I’d been teaching media studies at the University of Brighton for about 10 years when I came across Digital Storytelling through the ‘Silver Stories’ project which Mark Dunford and Isobel Creed were running. Digital Stories are short engaging films made by everyday people in collaborative workshops where they are given the support and tools necessary to produce their own compelling stories. Visually, digital stories consist of photographs and drawings, with the occasional short piece of video. Edited together with an audio recorded script, sound effects and music, digital stories can be surprisingly moving for a short film form. The script writing process is fundamental to the form and whatever the inspiration, be it an object, a personal or shared experience, a conversation, or a long lost photograph, the key is an engaging story that connects emotionally both for the story creator and the audience.
On a bright March afternoon back in 2013 at the Silver Stories symposium, the contributors spoke of working with elderly people across Europe and the different ways that the project was working with DST, from identity work to oral history. For example, one of the partners, Patient Voices, use DST with medical staff and patients to promote empathy in hospitals. I became inspired to use DST with my undergraduates because I wanted to give my students a chance not only to study amateur media but to have a go themselves.

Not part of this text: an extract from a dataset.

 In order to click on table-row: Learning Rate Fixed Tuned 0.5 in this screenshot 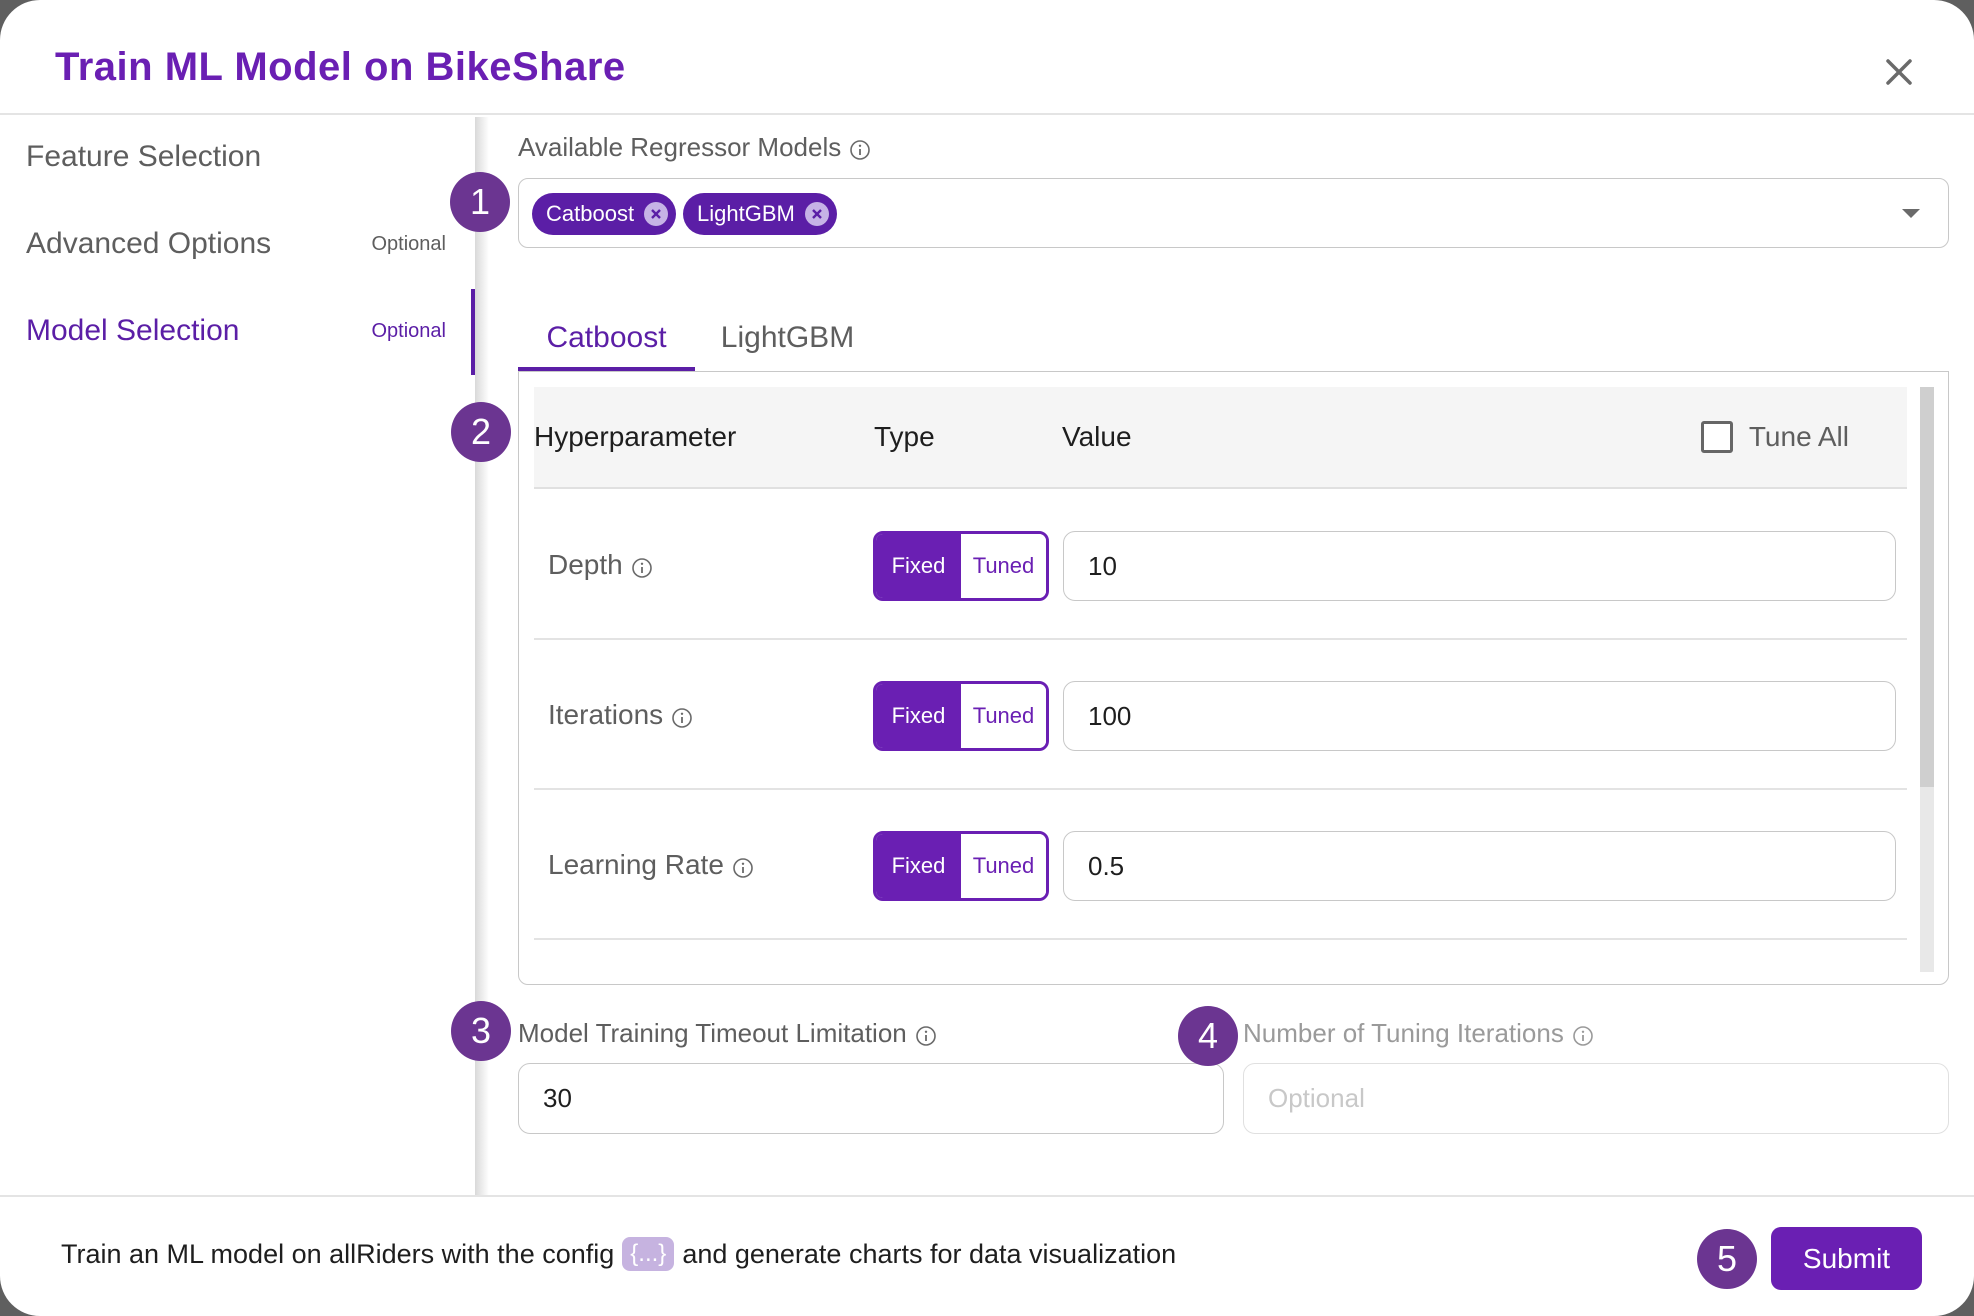, I will do `click(1220, 865)`.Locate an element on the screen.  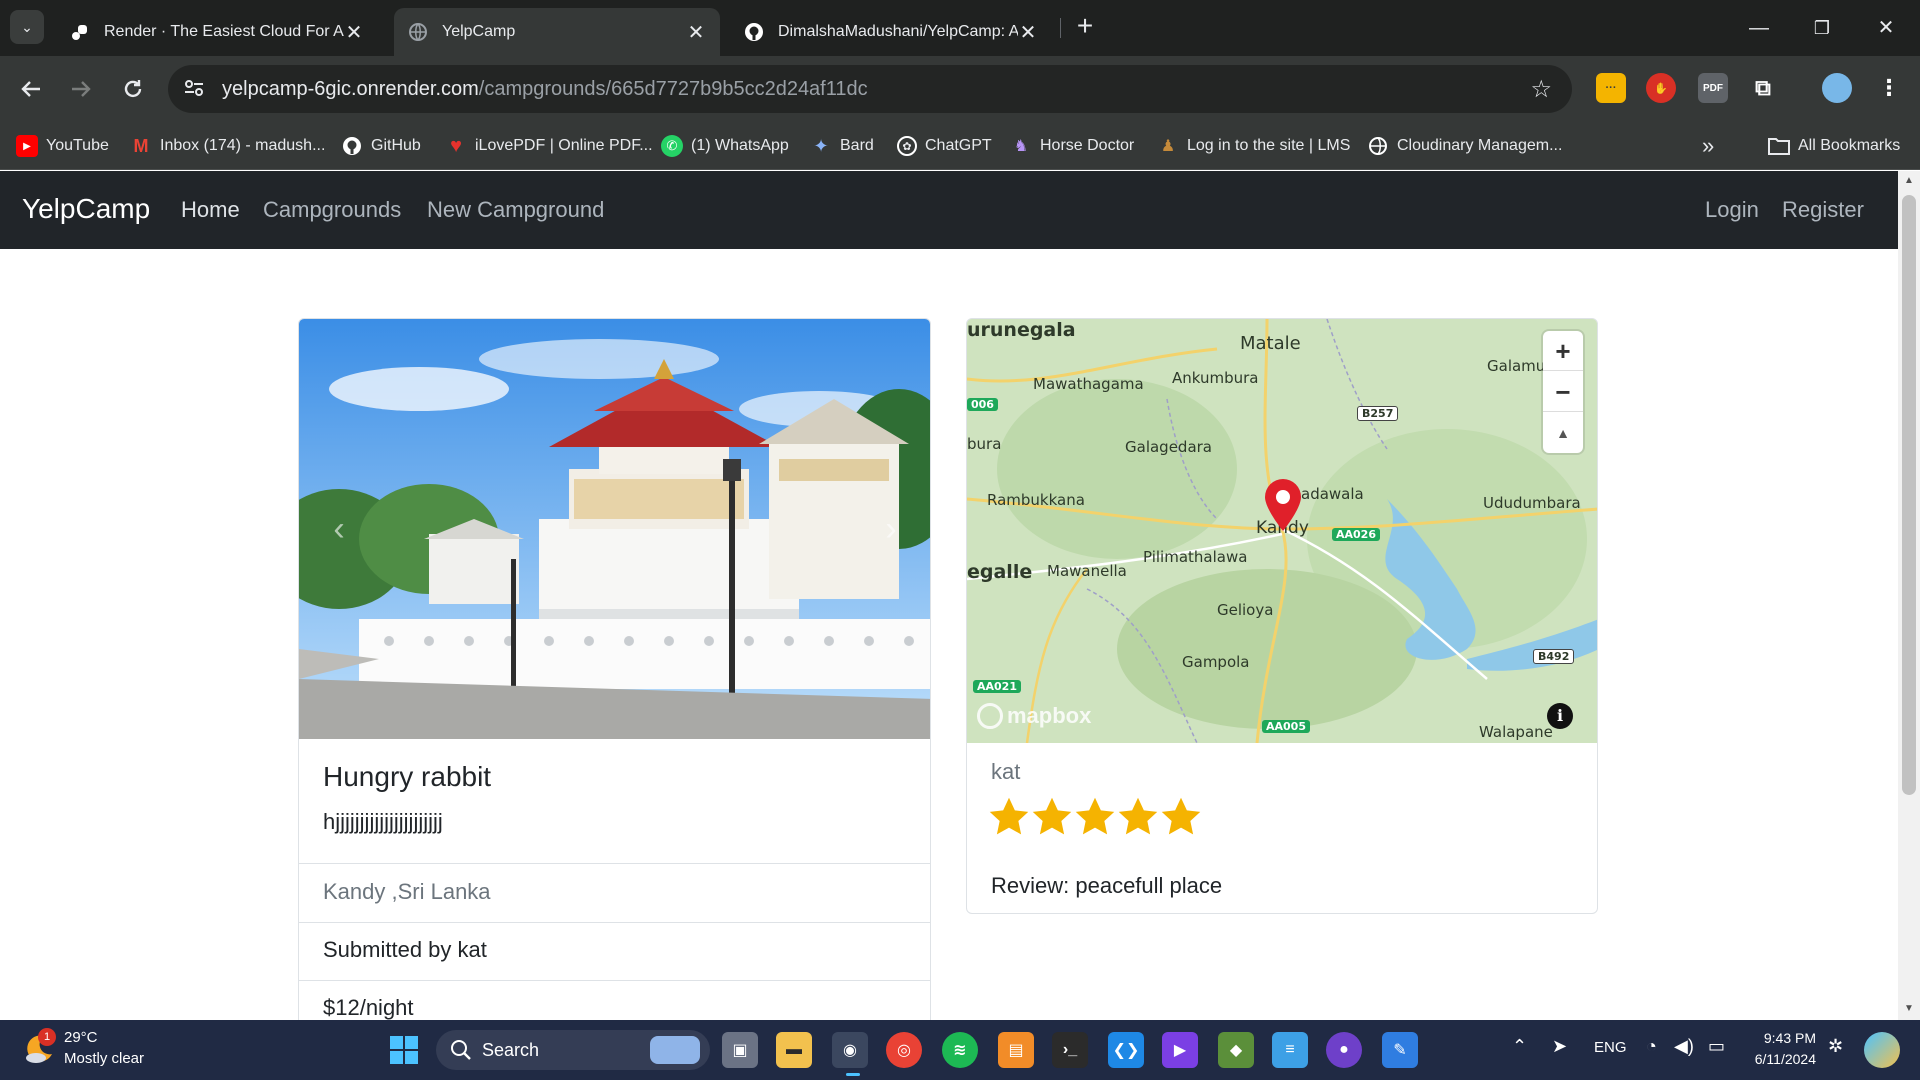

It was also an opportunity to explore DST as a kind of transition tool for students, an opportunity for them to reflect on their own identity work as they stepped into HE. I’ve been running DST modules with my students now for three years and have just started another variant, ‘Storying the Self’, for our creative writing students.
Digital Storytelling is not only film form and a workshop process. It is also a movement. There are opportunities to collaborate with many others who have a shared interest in promoting storytelling. So since those early days I’ve had the chance to work with a range of people and organisations both locally and internationally: ‘Moving Stories’, a collaboration with a local secondary school working with migrant children; ‘Story Abroad’, an international project which employed DST as a way for young people to reflect on their experiences travelling abroad. More recently I’ve been involved in ‘Hidden Voices’, a collaboration with Zap Art and Sussex Prisoners Families. We are exhibiting stories from that project on May 13th in this year’s Brighton Fringe. Stories from all these projects are available to view on their websites.
Now with ‘Reading on Screen’ I have the opportunity to be involved in stories of reading and to see what new inspirations will come about through working with others on DST.